INSTRUCTIONS TO FOLLOW:
Using the data below, return the stretch from the line that contains "Where should I click to: Switch" through the line that contains "has height=926, width=1288.", both included, exactly as it stands and nothing beyond it.

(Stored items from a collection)
──────────────────────────────

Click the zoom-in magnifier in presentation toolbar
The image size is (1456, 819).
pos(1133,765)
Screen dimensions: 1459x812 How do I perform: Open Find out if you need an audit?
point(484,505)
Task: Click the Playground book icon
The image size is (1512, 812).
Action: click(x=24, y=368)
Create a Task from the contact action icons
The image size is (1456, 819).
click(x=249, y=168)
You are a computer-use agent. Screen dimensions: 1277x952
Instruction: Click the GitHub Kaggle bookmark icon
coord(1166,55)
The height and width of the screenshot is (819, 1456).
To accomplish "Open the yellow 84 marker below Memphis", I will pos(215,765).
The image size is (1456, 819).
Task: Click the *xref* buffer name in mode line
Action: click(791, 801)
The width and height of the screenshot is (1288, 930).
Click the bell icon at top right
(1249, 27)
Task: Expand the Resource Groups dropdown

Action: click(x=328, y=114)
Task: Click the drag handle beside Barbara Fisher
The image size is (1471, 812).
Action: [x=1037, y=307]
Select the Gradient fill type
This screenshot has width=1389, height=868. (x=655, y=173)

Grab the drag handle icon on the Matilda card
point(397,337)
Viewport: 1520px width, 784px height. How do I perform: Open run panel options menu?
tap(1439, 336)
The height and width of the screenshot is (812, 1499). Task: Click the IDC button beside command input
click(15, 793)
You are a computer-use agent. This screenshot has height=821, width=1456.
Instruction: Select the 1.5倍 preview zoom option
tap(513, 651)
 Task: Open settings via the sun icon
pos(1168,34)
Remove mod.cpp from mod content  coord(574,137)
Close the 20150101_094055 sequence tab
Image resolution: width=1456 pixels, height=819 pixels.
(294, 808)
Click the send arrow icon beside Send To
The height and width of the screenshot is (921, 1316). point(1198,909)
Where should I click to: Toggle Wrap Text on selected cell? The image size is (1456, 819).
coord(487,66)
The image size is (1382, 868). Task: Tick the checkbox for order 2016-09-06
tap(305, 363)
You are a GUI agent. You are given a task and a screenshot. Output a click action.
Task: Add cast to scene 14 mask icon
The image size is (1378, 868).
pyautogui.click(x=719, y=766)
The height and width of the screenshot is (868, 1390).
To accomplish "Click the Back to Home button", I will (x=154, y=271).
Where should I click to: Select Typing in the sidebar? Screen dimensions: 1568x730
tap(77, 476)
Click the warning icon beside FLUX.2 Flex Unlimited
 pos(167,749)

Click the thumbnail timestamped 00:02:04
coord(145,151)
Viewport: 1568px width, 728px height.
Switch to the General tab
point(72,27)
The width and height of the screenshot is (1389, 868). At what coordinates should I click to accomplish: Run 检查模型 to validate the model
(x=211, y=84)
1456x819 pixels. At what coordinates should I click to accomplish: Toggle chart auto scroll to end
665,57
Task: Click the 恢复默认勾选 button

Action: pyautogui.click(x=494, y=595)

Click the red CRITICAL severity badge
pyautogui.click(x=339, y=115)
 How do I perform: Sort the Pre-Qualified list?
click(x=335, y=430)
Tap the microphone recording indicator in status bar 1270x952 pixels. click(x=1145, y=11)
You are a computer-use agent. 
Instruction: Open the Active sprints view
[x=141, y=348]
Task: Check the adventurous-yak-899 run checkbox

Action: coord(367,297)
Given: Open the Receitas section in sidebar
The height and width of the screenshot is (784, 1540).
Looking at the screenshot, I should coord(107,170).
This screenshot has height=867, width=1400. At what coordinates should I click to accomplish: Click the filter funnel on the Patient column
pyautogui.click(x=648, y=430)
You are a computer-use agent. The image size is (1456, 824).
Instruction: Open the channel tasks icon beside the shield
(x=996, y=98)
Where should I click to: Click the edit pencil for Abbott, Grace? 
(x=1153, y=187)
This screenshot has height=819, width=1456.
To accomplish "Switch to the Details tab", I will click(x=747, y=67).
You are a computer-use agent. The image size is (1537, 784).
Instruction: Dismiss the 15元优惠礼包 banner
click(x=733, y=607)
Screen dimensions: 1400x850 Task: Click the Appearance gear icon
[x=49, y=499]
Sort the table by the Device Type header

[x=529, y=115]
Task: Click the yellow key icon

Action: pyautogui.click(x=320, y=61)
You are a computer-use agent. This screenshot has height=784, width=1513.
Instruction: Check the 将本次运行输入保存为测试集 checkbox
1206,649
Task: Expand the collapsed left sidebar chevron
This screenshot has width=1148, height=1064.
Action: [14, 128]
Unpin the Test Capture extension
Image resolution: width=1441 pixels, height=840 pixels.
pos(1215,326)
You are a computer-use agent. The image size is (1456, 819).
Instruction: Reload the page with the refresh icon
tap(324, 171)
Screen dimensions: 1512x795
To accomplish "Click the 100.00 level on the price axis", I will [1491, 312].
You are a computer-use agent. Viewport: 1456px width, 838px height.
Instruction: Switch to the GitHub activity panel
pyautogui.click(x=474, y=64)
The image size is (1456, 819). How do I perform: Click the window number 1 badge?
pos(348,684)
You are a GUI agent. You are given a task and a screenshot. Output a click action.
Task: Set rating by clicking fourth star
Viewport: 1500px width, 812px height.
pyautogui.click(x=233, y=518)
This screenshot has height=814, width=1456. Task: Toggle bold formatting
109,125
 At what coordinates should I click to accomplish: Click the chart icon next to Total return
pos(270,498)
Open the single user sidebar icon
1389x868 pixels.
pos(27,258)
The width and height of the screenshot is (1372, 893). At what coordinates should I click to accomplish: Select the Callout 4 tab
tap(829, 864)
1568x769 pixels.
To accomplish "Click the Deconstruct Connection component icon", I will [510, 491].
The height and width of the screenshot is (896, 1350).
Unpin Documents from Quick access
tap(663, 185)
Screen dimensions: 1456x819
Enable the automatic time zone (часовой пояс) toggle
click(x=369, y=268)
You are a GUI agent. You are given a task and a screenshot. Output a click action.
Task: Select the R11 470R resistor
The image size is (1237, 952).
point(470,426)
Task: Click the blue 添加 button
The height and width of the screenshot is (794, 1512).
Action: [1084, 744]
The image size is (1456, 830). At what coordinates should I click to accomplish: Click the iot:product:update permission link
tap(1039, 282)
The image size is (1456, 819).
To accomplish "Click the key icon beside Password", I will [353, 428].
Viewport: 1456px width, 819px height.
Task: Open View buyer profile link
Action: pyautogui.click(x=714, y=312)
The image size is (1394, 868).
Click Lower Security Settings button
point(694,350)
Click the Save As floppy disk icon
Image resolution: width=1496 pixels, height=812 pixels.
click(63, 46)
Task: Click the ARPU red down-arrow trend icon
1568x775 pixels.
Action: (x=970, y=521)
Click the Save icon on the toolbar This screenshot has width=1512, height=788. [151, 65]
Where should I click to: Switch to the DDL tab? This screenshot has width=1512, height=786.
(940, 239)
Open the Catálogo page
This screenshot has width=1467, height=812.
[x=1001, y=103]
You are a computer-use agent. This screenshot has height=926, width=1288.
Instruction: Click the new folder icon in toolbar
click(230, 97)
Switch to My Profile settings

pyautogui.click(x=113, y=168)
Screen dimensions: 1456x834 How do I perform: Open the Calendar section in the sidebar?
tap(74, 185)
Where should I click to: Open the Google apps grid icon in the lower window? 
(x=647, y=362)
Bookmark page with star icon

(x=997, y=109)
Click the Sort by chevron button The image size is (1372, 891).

──────────────────────────────

TASK SOLUTION:
Where should I click to: Switch to the DDL tab? This screenshot has width=1512, height=786.
(940, 239)
Open the Catálogo page
This screenshot has width=1467, height=812.
[x=1001, y=103]
You are a computer-use agent. This screenshot has height=926, width=1288.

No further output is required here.